In search of old Holesovice
There have been gloomy reports recently about the inability of the Czech tourism industry to attract visitors to Prague and elsewhere in the country for a second, third or any further visit. Despite this, and despite the fact that, as CNN's travel expert Richard Quest once put it, "getting a smile in Prague is a day's work", the city is busy with tourists all the same and the major sights of the city, like Charles Bridge and Mala Strana, are best to visit at four in the morning, in February.
There are still plenty of places in Prague, though, where meeting tourists wandering about is as rare as getting a service with a smile. Holesovice, my new neighbourhood, is definitely one of them.
Being a Moravian, my interest in Prague had been somewhat limited due to the reputation the Prague dwellers enjoy in the rest of the country, especially in my home city of Brno. But I first heard of Holesovice when I was still a kid. A series of books by Vojtech Steklac about the adventures of a group of kids took me right there and I immersed into the adventures of Borik, Mirek, Cenda and Ales as well as their principal enemy, the swotty Bohousek. The books never failed to stress that Holesovice was an ancient and venerable neighbourhood, and the boys spent most of their time after school rambling about its quiet corners.
Now, with quiet corners being developed and upscaled, the old Holesovice is rather difficult to find. I set out on a discovery journey the other day in search of the old Holesovice river port. Walking in the streets surrounding the port, I did come across some feeble traces of times long gone, namely a pub called U pristavu, or The Port, and another one by the name of The Captain. To my great disappointment, inside there was nothing to even remotely resemble a port pub the way I imagined. Instead, they look like too many other similar establishments with strange rustical pretensions. The only place I found that is really worth mentioning is an old inn where Klement Gottwald became the head of the Communist Party of Czechoslovakia in 1929, turning into a party of Bolshevik hardliners. It seems that the glory of Holesovice as a port town has gone for good.Holesovice is divided into two parts by a large railway yard. The port is to East, whereas I live in the western part, below Letna, and this part of Holesovice has changed dramatically too. The boys from my favourite schooldays' read were ardent enemies of another group of kids who were based in Zatory. This part of Prague 7 has almost vanished as well, with the only reminder of its existence I found being the street my dentists is in, called Na Zatorech.

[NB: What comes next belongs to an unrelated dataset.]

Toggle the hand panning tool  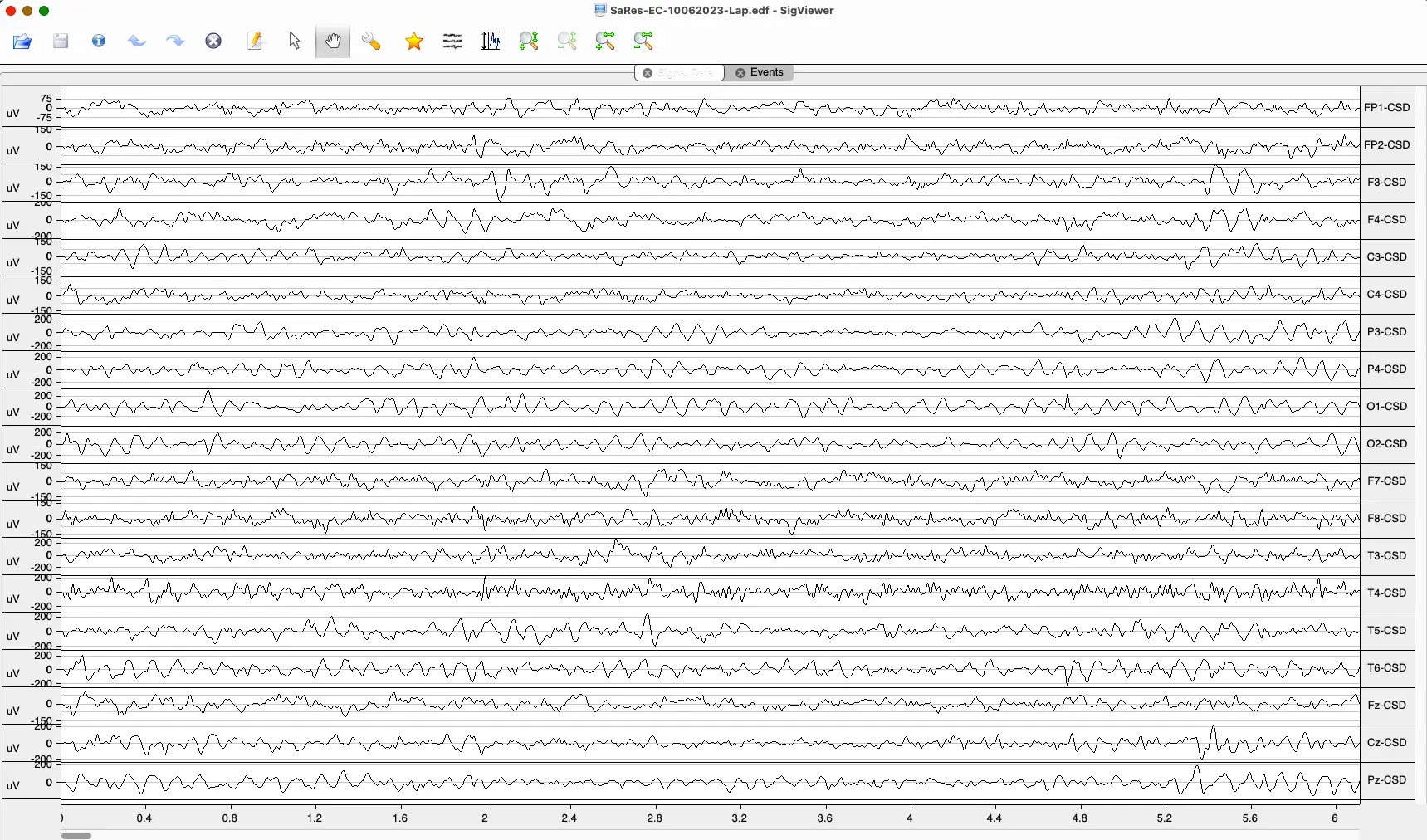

There are projects to make Holesovice a new hip and trendy area of Prague, just like Smichov. The old slaughterhouse, now a giant marketplace, should become the River Town, and much of the area around the old port is planned to turn into an area of modern high-rise office buildings and shopping malls. Some locals, including the writer Ludvik Vaculik, fear that this will be the end of old Holesovice and it will become just another indistinct part of the new Prague. Others believe that the renovation projects will bring new life into Holesovice's rugged streets. Whatever happens, I will keep you posted.